Wong Ping on the problem of aging and of the elderly in Hong Kong
A problem Wong often reflects about recently, is the problem of the elderly and of aging in Hong Kong.
About two years ago while cycling in a remote park, Wong came across an old man dressed in typical Hong Kong style, black trousers, white undershirt, carrying a bag full of old VHS cassettes with porn on them, which he dumped in a bin. This was one of the inspirations for his “Dear, can you give me a hand?”, as he started imagining what had led this sad man to throw out his beloved Japanese-imported porn, which he had clearly taken good care of over years.
Another influence were the homes for old people, his grandmother being one of the residents. The homes are usually dark and in bad condition, so bad that “if I were my granny, I would kill myself”.

In “Dear, can I give you a hand?”, Wong addresses multiple issues like expensive medication, loneliness and marginalisation, the lack of living space and the elderly being shifted off to care homes, all-encompassing digitalisation and the hypocrisy of our times. Again, Wong’s language is sex, but the message is not: the old man in the story pays so much for the medication of his ill wife, that he can’t afford them anything that would spark some joy in life, so as soon as his wife deceases, he buys himself a video player so he can watch all the assembled porn he had bought occasionally. Later, as his daughter-in-law moves in, he has to make some space, and at some point, there is no more space for the cassettes, so with a heavy heart, he decides to throw them away. Just at that moment a young lady watches him and reminds him to disassemble the cassettes in order to conform with the strict recycling regulations in Hong Kong. They sit down together and separate the plastic from the magnetic strip and talk about life and the world. It so happens that an ant trail passes by them and the queen of the ants starts biting his foreskin, which leads to an infection and brings the old man to the hospital. It turns out that the ant was the reincarnation of his deceased wife, who apparently was full of humour but also addicted to sex, so this was her way of visiting her husband, by kissing his penis. The story evolves further from here to more fantastic spheres, which all seem slightly exaggerated, but not too far-fetched after all.

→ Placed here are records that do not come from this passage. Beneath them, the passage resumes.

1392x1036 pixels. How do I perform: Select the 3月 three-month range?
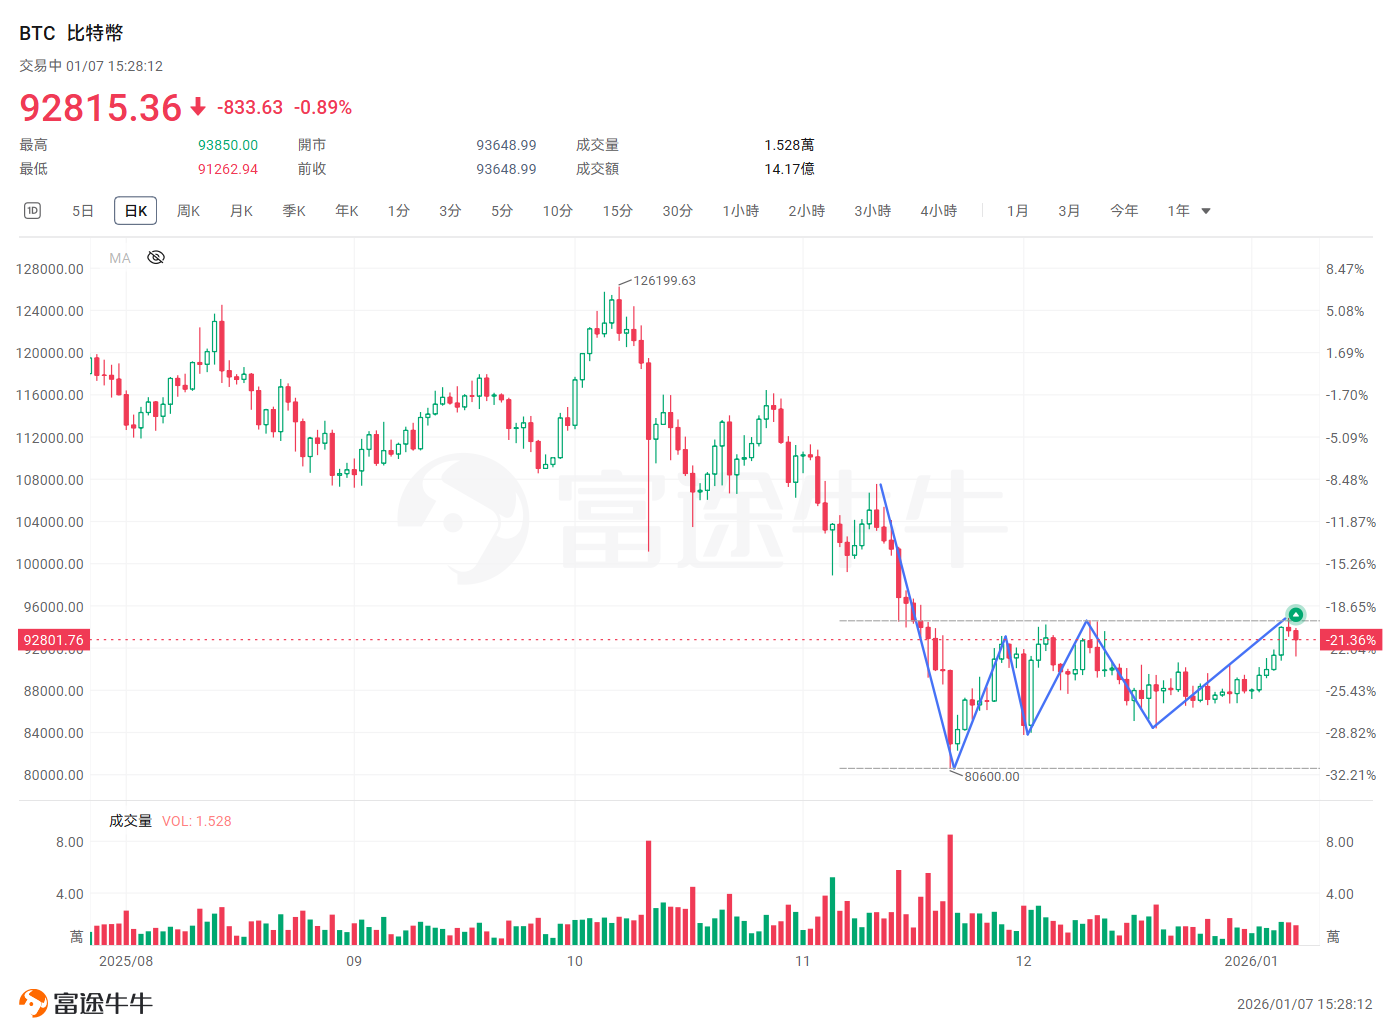pos(1069,211)
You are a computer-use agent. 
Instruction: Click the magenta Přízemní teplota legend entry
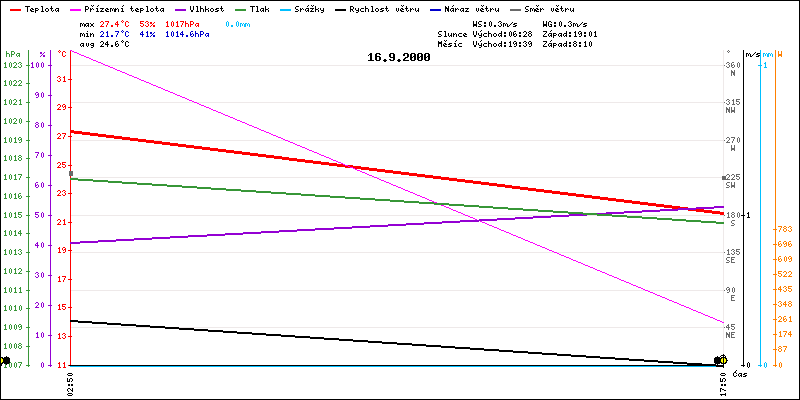[x=116, y=8]
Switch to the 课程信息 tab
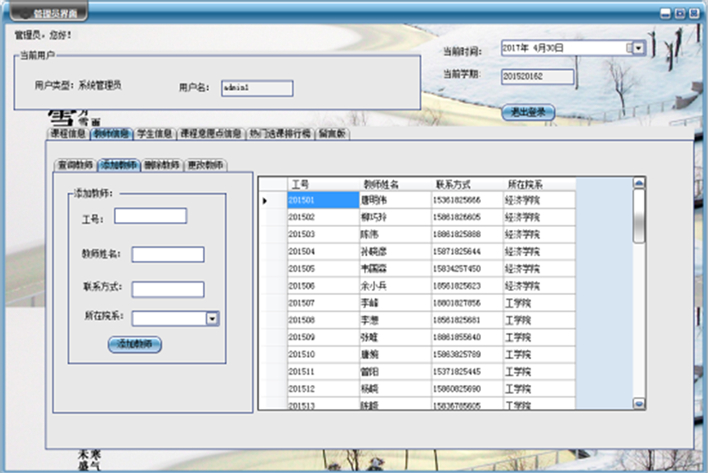 tap(67, 133)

Wong Ping on his next projects
The fables of his last room are a new direction of work for Wong, with no sexual content, no blood, nor phallus. While all the other works were somehow related to him, some of them half-autobiographical, others inspired by stories he read or heard, in the fables Wong is looking for stories to tell kids. He believes that the adult viewers will still see the dark parts in them, even without blood and genitals, and the kids will still laugh at other scenes than their parents. Wong, in fact, strives to make a long series of fables, just like the ones by the Grimm brothers or like Aesop’s stories. Other than in those classical fables the moral lessons at the end of a story don’t apply as well anymore nowadays, and it makes more sense to be honest to the kids and to tell them stories based on one’s own experience. Wong’s fables finish with lessons that you could easily drop under any online comment section: “Your time will come when vulgarity and bad taste become trends.” or “To all righteous thinkers: perhaps it is worthwhile to spend more time considering how meaningless and powerless you are.”